How does WUSCHEL beat viruses? They found surprisingly that the WUSCHEL proteins worked to inhibit production of viral proteins.
Viruses can’t make their own proteins, but rather hijack the protein assembly line of an organism and make it produce copies of the virus. The WUSCHEL proteins, which do so much to regulate the SAM, had in essence frozen all protein production — whether by the plant for itself or when hijacked by the virus — thus preventing the viruses from replicating.

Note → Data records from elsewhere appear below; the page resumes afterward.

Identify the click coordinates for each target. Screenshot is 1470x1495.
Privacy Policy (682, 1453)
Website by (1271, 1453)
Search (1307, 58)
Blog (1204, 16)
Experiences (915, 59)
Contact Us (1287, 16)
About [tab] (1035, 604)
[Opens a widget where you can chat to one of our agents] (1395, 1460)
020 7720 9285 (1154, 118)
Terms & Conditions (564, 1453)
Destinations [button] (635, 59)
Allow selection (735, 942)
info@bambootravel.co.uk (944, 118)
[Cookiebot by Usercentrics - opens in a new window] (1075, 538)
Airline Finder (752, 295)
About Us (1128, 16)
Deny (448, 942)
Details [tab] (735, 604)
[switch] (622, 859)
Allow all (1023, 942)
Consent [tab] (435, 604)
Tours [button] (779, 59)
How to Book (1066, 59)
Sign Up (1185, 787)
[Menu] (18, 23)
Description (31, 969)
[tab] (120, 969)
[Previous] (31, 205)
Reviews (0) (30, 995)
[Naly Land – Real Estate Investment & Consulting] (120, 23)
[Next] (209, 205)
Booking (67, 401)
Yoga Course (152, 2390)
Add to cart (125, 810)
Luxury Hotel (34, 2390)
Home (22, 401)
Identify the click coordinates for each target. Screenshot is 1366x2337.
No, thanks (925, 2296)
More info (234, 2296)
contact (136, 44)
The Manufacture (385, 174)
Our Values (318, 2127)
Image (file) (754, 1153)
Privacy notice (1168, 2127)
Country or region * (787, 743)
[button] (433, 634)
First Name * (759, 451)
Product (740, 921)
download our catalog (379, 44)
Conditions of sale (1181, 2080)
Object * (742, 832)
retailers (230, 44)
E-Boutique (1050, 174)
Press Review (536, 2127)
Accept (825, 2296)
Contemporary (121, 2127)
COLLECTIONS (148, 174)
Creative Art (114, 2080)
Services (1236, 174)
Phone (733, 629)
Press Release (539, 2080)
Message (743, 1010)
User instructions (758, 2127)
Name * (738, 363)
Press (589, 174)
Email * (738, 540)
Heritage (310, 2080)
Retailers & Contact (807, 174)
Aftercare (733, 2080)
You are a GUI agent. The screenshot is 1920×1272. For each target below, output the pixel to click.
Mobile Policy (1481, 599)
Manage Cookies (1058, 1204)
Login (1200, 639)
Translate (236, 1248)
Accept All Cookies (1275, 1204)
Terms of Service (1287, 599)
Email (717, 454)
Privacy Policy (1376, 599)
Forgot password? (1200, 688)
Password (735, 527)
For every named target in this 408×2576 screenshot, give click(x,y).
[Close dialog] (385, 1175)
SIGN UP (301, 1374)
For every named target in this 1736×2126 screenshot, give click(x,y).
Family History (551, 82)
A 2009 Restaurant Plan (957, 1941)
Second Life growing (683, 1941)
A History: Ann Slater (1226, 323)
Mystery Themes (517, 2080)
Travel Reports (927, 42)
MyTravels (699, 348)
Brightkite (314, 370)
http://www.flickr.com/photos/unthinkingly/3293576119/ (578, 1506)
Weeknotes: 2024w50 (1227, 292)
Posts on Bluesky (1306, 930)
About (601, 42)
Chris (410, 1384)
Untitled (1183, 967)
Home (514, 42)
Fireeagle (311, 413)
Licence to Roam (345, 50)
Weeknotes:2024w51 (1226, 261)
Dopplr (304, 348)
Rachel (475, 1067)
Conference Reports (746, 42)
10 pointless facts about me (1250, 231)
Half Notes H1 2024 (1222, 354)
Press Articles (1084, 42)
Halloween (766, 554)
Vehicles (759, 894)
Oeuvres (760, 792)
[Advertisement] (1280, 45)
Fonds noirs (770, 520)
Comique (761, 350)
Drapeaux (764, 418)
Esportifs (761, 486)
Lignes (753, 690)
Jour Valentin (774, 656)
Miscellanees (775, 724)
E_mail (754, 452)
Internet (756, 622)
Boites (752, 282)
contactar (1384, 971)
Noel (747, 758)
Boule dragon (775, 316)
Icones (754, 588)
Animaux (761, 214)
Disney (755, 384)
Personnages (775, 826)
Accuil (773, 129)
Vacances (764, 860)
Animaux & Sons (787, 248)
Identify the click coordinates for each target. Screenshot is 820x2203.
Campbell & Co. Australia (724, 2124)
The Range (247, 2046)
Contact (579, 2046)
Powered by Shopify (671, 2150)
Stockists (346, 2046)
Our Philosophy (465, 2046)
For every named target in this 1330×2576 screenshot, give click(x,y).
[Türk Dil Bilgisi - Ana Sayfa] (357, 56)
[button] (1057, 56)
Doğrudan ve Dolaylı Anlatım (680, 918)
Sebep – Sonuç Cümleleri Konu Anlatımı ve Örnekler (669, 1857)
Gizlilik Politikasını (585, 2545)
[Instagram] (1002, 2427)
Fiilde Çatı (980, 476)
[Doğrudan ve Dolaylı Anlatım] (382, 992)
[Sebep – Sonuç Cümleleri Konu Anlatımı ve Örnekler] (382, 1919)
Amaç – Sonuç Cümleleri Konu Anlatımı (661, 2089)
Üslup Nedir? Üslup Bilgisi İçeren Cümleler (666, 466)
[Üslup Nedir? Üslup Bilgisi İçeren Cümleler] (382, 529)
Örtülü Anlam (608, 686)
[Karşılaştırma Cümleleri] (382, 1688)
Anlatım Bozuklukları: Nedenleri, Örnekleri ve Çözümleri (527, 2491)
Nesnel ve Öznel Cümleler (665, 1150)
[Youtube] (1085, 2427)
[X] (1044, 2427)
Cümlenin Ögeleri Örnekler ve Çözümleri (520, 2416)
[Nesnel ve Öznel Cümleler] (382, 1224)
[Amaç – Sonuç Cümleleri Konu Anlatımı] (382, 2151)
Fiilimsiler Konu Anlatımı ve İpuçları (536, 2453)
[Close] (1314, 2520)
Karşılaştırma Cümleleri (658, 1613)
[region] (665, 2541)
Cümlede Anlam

Genes similar to those that direct production of WUSCHEL proteins in the thale cress are very widespread across the plant kingdom, so the researchers are interested in seeing “whether this strategy can be applied in breeding to obtain broad-spectrum antiviral crop varieties in the future” says Zhao.
Reference: “WUSCHEL triggers innate antiviral immunity in plant stem cells” by Haijun Wu, Xiaoya Qu, Zhicheng Dong, Linjie Luo, Chen Shao, Joachim Forner, Jan U. Lohmann, Meng Su, Mengchu Xu, Xiaobin Liu, Lei Zhu, Jian Zeng, Sumei Liu, Zhaoxia Tian and Zhong Zhao, 9 October 2020, Science.